Indian Ink’s national tour of their highly acclaimed, award winning play, The Pickle King written by Jacob Rajan and Justin Lewis who also directs it, kicked off at the Napier Municipal Theatre on Thursday May the 4th. The magical modern day fairy tale was brought to life on a versatile set by an exceptionally talented cast and technical crew.

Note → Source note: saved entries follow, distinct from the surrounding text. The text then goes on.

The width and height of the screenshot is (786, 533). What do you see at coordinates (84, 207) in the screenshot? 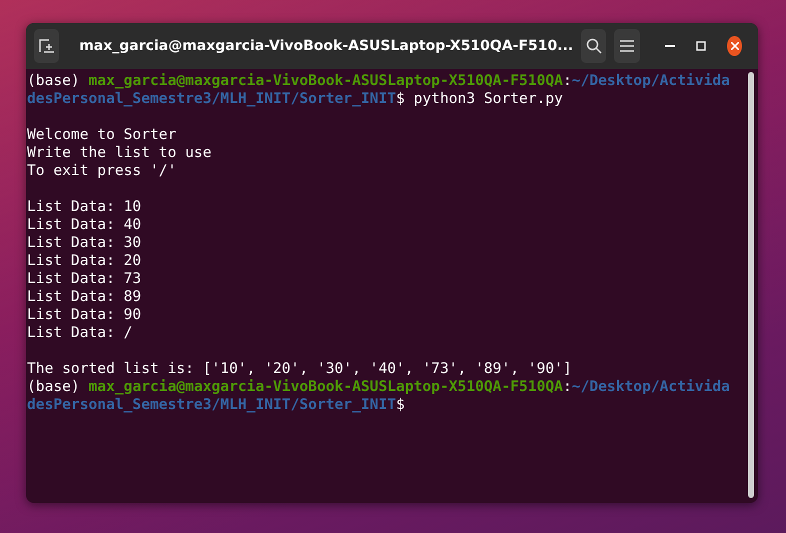
I see `terminal-line: List Data: 10` at bounding box center [84, 207].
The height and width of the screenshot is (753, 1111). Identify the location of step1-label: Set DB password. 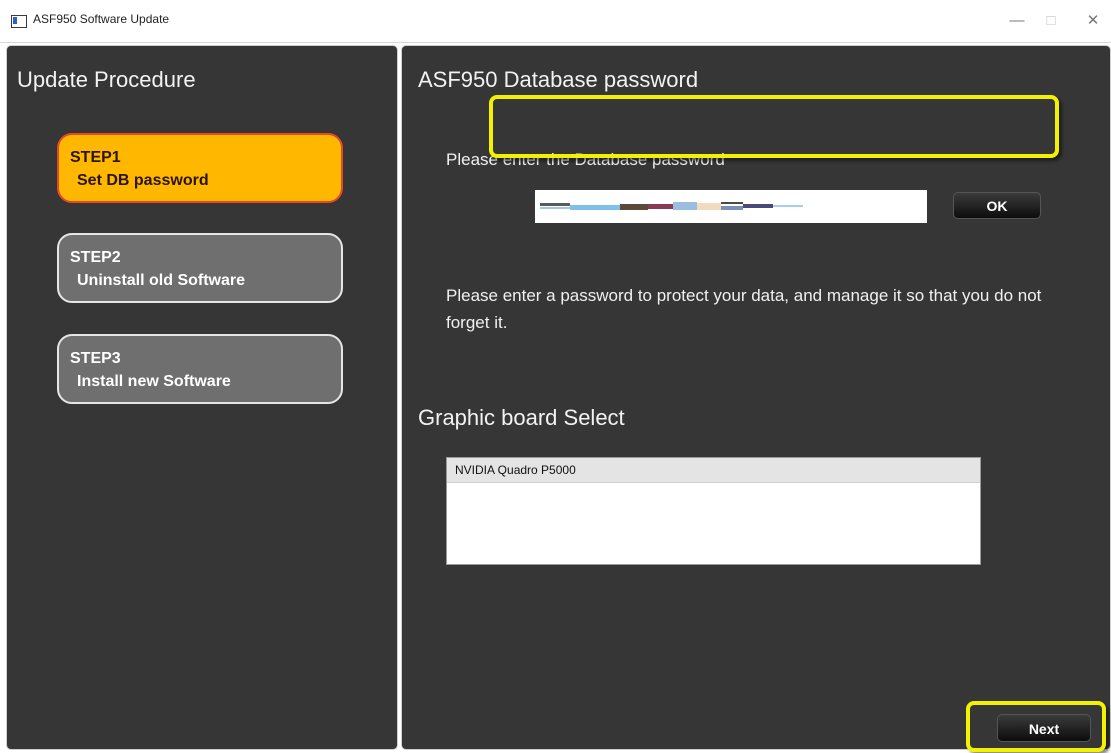
(143, 180).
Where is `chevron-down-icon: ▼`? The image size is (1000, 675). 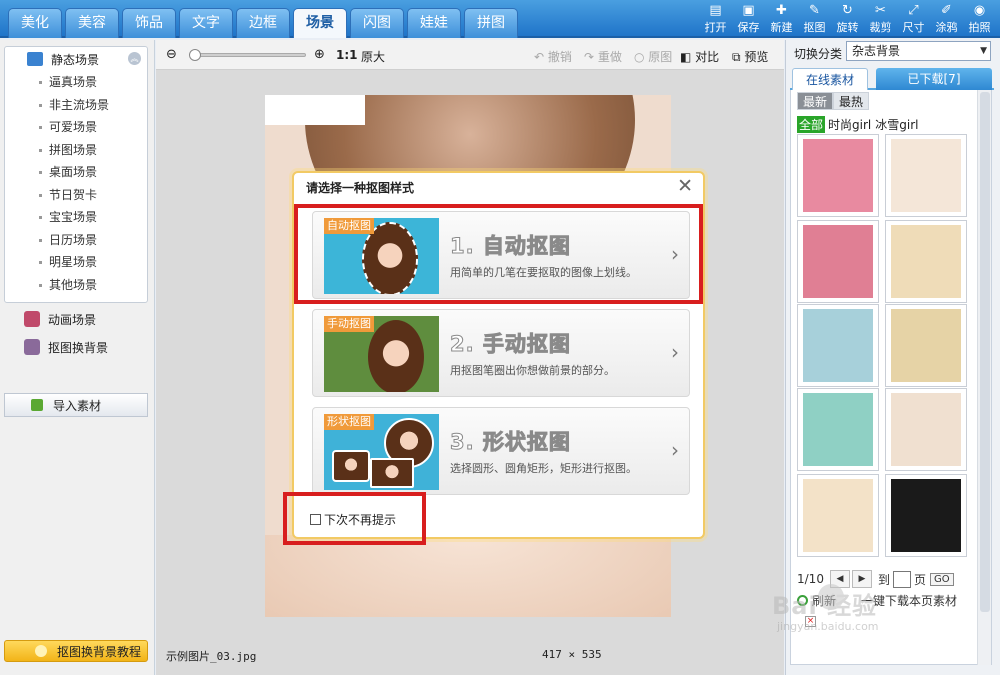 chevron-down-icon: ▼ is located at coordinates (984, 51).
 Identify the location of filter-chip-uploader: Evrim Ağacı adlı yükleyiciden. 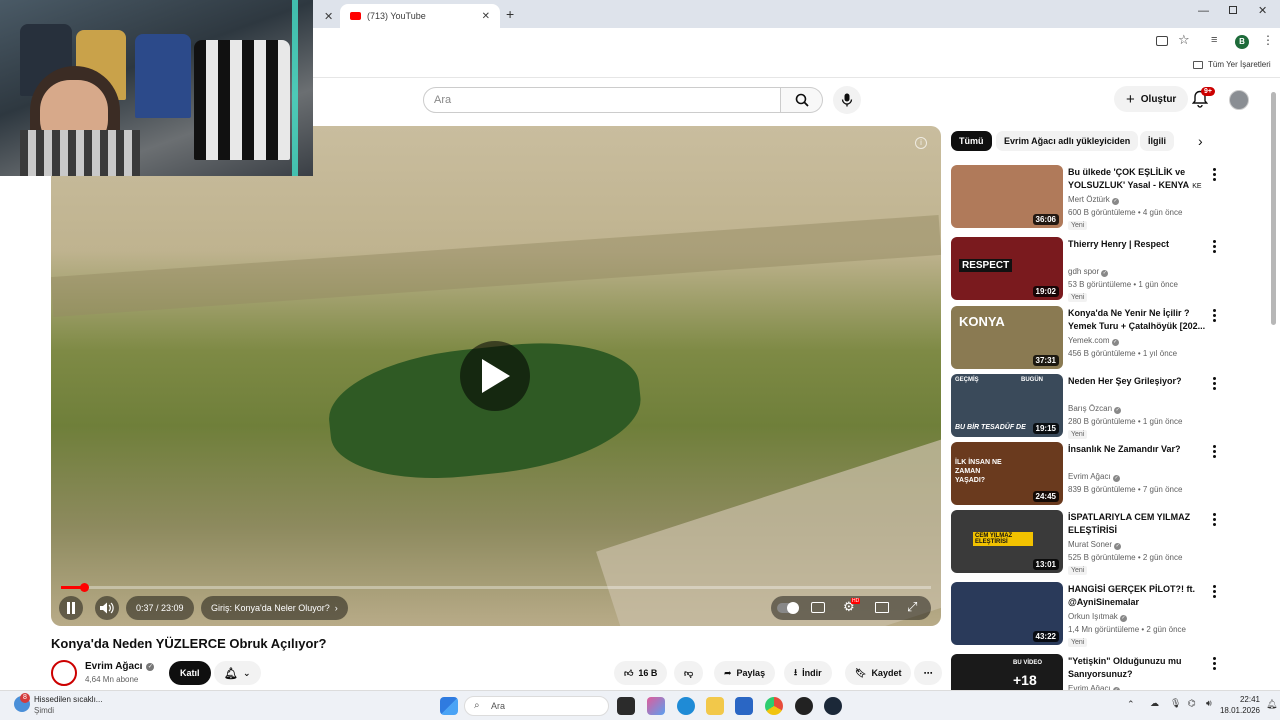
(1068, 141).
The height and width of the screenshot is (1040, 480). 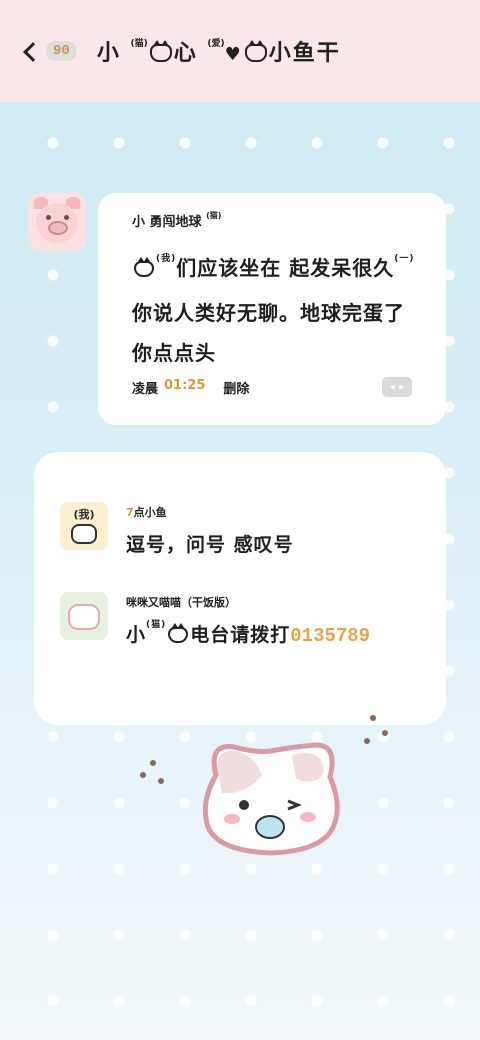 I want to click on commenter-name-text: 点小鱼, so click(x=150, y=512).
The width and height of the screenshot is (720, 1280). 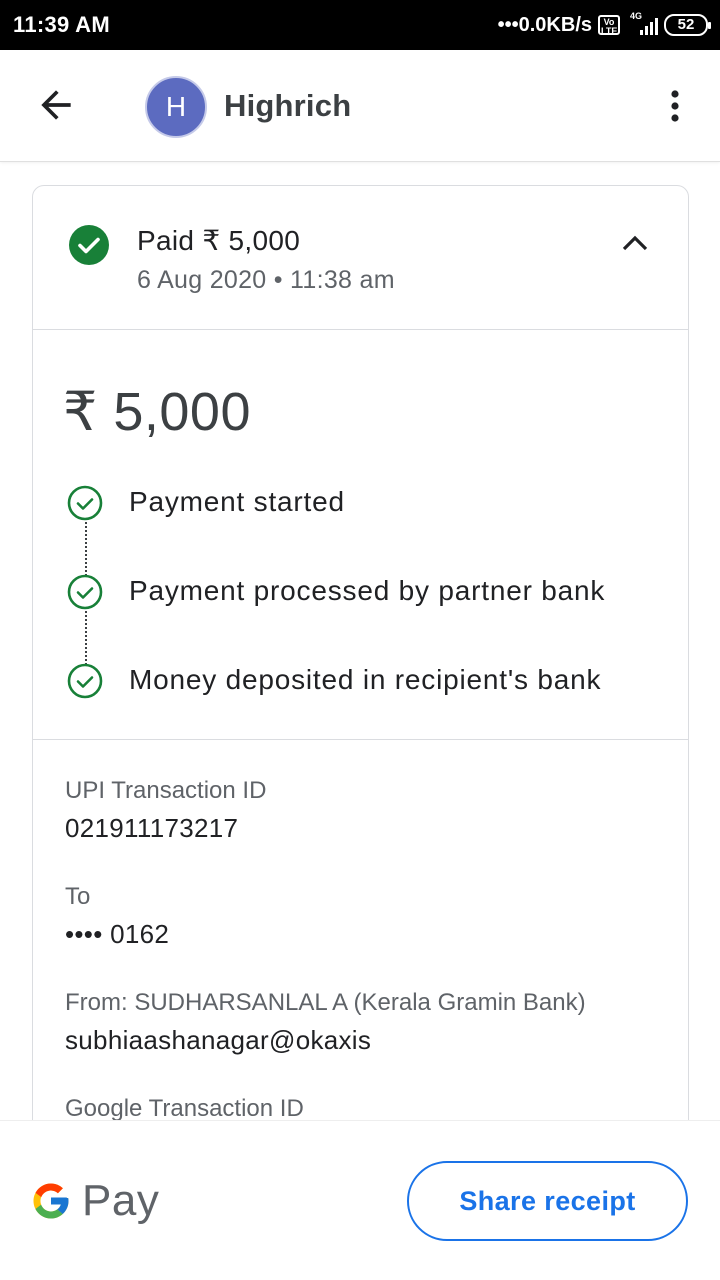 What do you see at coordinates (219, 240) in the screenshot?
I see `paid-title: Paid ₹ 5,000` at bounding box center [219, 240].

“Once the finest hotel in town, the Empire is now as faded as the dreams of the piano player who haunts the lobby,” the publicity tells us. “Ammachy runs the Empire with an iron fist and has one big problem; her niece is almost blind and she refuses to get married. Sasha knows she must not marry because she is cursed – everything she loves dies.” Until she finds true love, that is.
The gifted young actors play multiple roles with finesse and vitality. The audience is drawn into the Empire hotel by their skilful portrayal of the characters, and are filled with both humour and pathos as the plot unfolds. Vanessa Kumar plays an endearing and determined heart surgeon/porter Jeena, Kalyani Nagarajan is a stroppy and independent Sasha, and Andrew Ford is a rather pompous, menacing George Reaper. Ayrton Foot is the onstage pianist Graham who establishes the mood and sets the pace of the action throughout the play.
In true Indian Ink tradition, masks are worn effortlessly by all the characters. These include false noses, Commedia half masks, and the very impressive oversized white Basle masks worn by the gentle, silent characters who tell a sad love story of their own.
The painted set is compact and very versatile. A surprising number of acting spaces are easily created by the actors as the scene is changed by them to ensure continuity and flow. The sound and special effects crew operate the magical moving and flying props with slick precision.
To ensure that the play is relevant to today’s theatre goers, The Pickle King, has been updated by Rajan and Lewis. However, the universal issues of globalisation and immigration, death and the search for true love are themes that are as relevant today as they were when the play was written 15 years ago. The key phrase of the play, “What is worth preserving?” is rather poignant because The Pickle King is an enchanting play about human resilience, which should be preserved by being seen by audiences throughout New Zealand.